* **TEXTE À LIRE**:
────

Découvertes

La filière viticole portugaise se réinvente

Ils étaient plus de 140 à la dernière édition du Wine Paris & Vinexpo Paris contre 57 en 2022. Les exposants portugais sont de plus en plus présents sur la scène internationale. Les exportations sont en hausse, les vins gagnent en notoriété et les innovations se multiplient. Mais malgré ce dynamisme, le secteur est confronté à d’importants problèmes structurels, ce qui a amené l’UE à lui concéder de nouveau une enveloppe de 15 millions d’euros (l'année dernière, l'UE avait déjà accordé 20 millions d'euros au Portugal). Elle s’est ajoutée aux millions d’euros mis sur la table par le gouvernement de Lisbonne pour venir en aide aux vignerons, notamment avec la création d’une ligne de crédit de 100 millions d’euros sur trois ans, avec effet rétroactif pour 2023. Une mesure destinée à soutenir les viticulteurs en regard de leurs gros problèmes de trésorerie.

Des défis à relever

Cette situation économique compliquée s’explique en partie par un excédent sans précédent des stocks de vin portugais. Plusieurs organisations professionnelles pointent du doigt les importations en vrac d’Espagne qui auraient gonflé la production et dénoncent une concurrence déloyale en raison d’un étiquetage trompeur quant à l’origine des produits. La réponse des autorités ne s’est pas fait attendre, puisqu’en mai dernier, l’entrée de raisins et de moûts a été interdite dans la région du Douro. Depuis, elles ont promis plus de contrôles sur le flux et le transport du vin au sein du territoire et annoncé une révision de la législation concernant l’étiquetage, afin de clarifier, pour le consommateur, l’origine de chaque bouteille. 

 

Mais d’autres facteurs ont contribué à cet excédent des stocks, comme la baisse de la consommation nationale, qui a diminué de 10% en un an. Certes, les Portugais conservent leur titre de premier consommateur au monde, avec 52 litres de vin bus par habitant en 2023, selon l’Organisation internationale de la vigne et du vin, mais la tendance est à la baisse (surtout pour les vins rouges), comme un peu partout dans le monde. Un ensemble de paramètres économiques, démographiques et culturels explique cet essoufflement, notamment les changements dans les habitudes de consommation (essor de la bière, fin du petit verre au quotidien, etc.), les campagnes de l’Organisation mondiale de la santé contre les boissons alcoolisées ou encore l’augmentation du coût de la vie.

────

* **DONNÉES**:
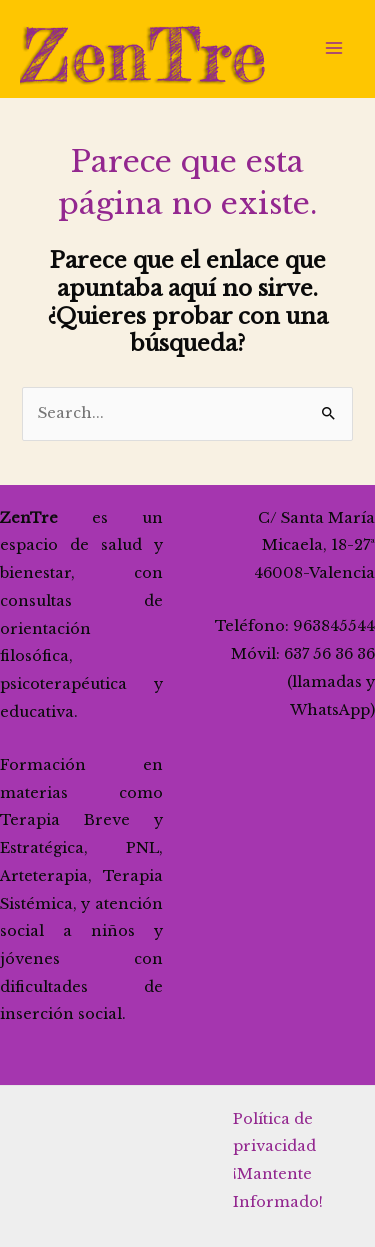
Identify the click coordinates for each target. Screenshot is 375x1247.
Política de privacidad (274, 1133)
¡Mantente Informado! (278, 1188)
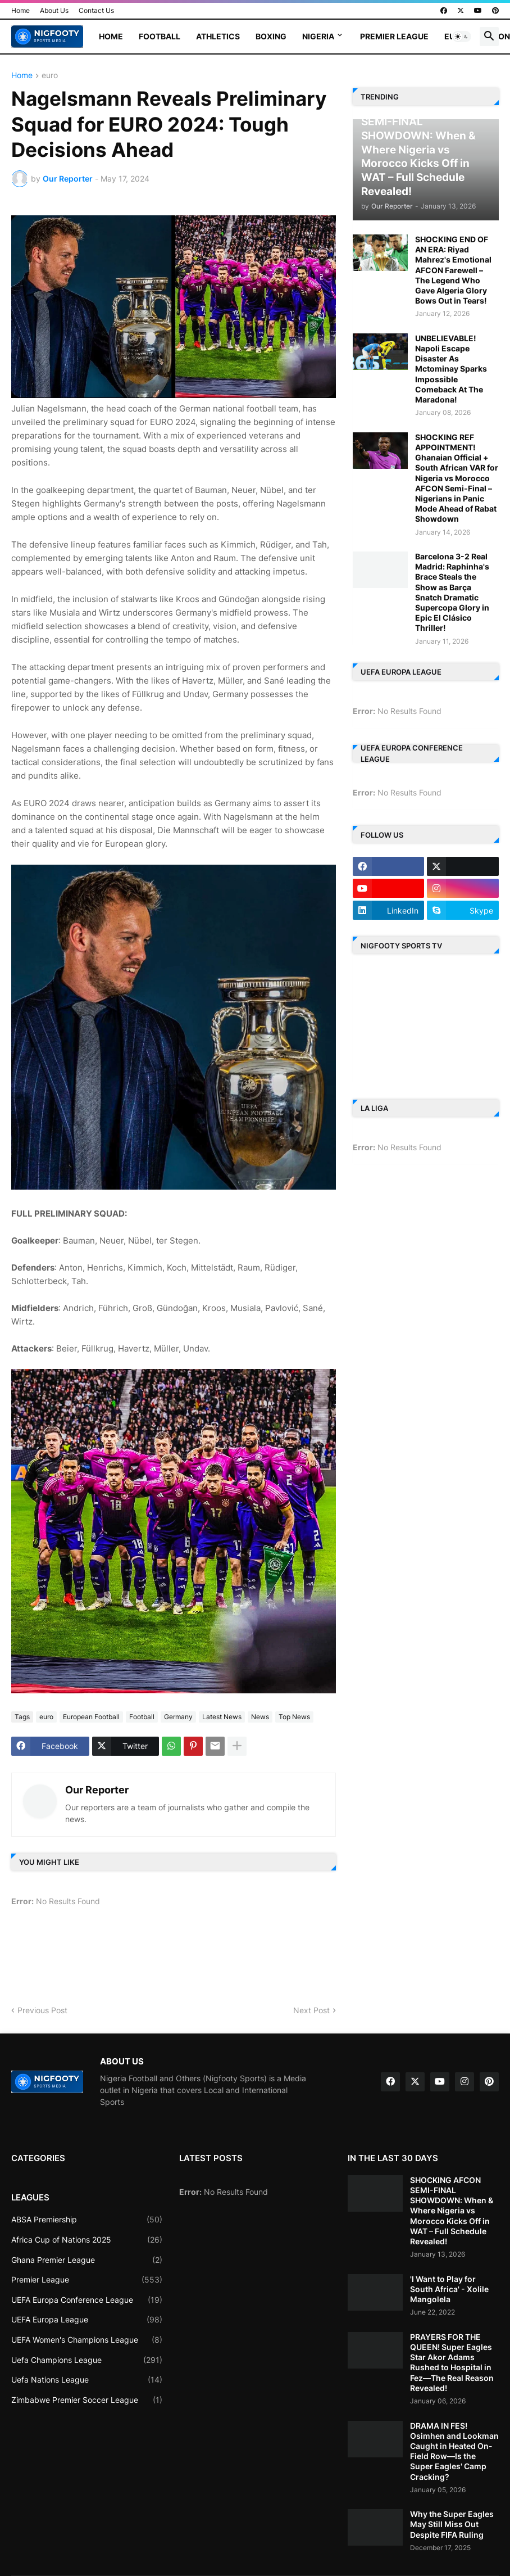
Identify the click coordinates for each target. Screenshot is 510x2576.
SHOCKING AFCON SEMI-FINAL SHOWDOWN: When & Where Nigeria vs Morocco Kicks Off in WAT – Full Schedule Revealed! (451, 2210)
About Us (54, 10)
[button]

────

Poursuivez, s'il vous plaît, le texte sur la filière viticole portugaise en reprenant juste après sa dernière phrase.

À l’instar de ce qui se passe dans d’autres pays européens, certains acteurs de la filière prônent la vendange en vert ou encore l’arrachage des vignes, pour faire face à ce changement structurel de la consommation. “Cette réduction de la demande doit être équilibrée par une diminution de l’offre de vin, et la seule manière efficace et durable de le faire, selon moi, est de réduire les surfaces viticoles en arrachant des vignes”, nous confie Oscar Quevedo, CEO de l’adega Quevedo, en plein cœur de la Vallée du Douro.  

 

 

Claudia et Oscar Quevedo

Claudia et Oscar Quevedo perpétuent le savoir-faire de la famille qui élabore des vins de Porto depuis cinq générations.  

 

 

    Oscar Quevedo

Oscar Quevedo dirige aujourd’hui, avec sa sœur, l’adega familiale Quevedo.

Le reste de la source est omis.